I realise I have gone totally offtopic and out of scope from HAProxy here, but I am just wondering what the advantage of using HAProxy in tcp mode is, and/or what the point of synchronised stick tables is, if it is unable to maintain an existing connection during/after a failover.
Is HAProxy just the wrong tool for the job for what I am trying to do?
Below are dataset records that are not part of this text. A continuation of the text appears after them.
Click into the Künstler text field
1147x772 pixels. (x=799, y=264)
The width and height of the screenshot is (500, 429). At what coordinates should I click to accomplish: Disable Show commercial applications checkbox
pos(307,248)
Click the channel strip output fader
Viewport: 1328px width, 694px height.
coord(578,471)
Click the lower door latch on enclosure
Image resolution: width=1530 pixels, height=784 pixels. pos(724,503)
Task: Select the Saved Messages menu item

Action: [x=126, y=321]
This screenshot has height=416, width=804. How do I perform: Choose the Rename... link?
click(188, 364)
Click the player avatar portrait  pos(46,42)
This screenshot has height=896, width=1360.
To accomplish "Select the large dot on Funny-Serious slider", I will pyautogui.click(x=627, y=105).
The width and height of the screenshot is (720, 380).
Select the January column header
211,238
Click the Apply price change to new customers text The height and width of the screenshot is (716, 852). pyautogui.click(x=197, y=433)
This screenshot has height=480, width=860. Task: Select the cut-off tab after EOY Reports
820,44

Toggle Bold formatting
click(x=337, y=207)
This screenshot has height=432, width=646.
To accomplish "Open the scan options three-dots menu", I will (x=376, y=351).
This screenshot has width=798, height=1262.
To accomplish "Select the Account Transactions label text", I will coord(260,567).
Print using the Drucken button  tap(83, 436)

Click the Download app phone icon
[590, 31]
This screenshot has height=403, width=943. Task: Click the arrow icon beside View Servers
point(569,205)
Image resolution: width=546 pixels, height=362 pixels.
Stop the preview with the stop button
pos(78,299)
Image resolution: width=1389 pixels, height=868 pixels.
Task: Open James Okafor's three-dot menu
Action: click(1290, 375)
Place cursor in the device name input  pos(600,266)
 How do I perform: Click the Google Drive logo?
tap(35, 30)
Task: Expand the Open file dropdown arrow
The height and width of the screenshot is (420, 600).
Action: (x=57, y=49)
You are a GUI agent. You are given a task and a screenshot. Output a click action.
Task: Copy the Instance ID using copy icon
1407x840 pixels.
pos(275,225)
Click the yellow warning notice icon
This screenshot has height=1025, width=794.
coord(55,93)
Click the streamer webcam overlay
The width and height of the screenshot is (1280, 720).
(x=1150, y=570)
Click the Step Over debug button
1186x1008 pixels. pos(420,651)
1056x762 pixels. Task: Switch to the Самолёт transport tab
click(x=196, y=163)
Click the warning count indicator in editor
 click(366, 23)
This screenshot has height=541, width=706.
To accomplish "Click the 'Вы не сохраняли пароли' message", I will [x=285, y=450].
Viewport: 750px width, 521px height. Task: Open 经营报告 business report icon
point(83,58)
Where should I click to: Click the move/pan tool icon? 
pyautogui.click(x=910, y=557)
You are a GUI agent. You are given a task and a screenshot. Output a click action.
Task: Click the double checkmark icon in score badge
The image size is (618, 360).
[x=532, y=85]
I ask this since PF supports tables of IP addresses, and I am able to add round-robin rules to NAT/proxy traffic to those IPs, along with source/destination stickyness etc, and I am able to dynamically add/remove IPs from the group, which seems to offer identical functionality to HAProxy, making it redundant.
I don’t mean for this post to come across as mean or belligerent etc, as reading it back it does sound that way, I’m just seriously trying to understand what the differences are between the functionality that CARP/pf/pfsync offers, vs HAProxy is.
Is it just that HAProxy offers additional/advanced functionality, which PF does not, such as checking of servers (which I am thinking I can implement as a shell script using nc -z and dynamically altering the PF rules), or other functionality which I am not using, such as SSL enc/decryption to reduce the load on backend web servers, and the stats interface etc?
The reason I ask is because I was given 2 standalone HAProxy machines (using CARP, without pf etc), and tasked with finding a way to make them properly redundant and able to maintain the existing connections in the case of a failover (which is why I was excited to find and implement the stick table replication functionality etc), and now it seems that I have been able to make the 2 machines able to proxy and failover seamlessly without using HAProxy at all, and I’ll probably have to explain how/why etc.
Thanks, and sorry for rambling a bit.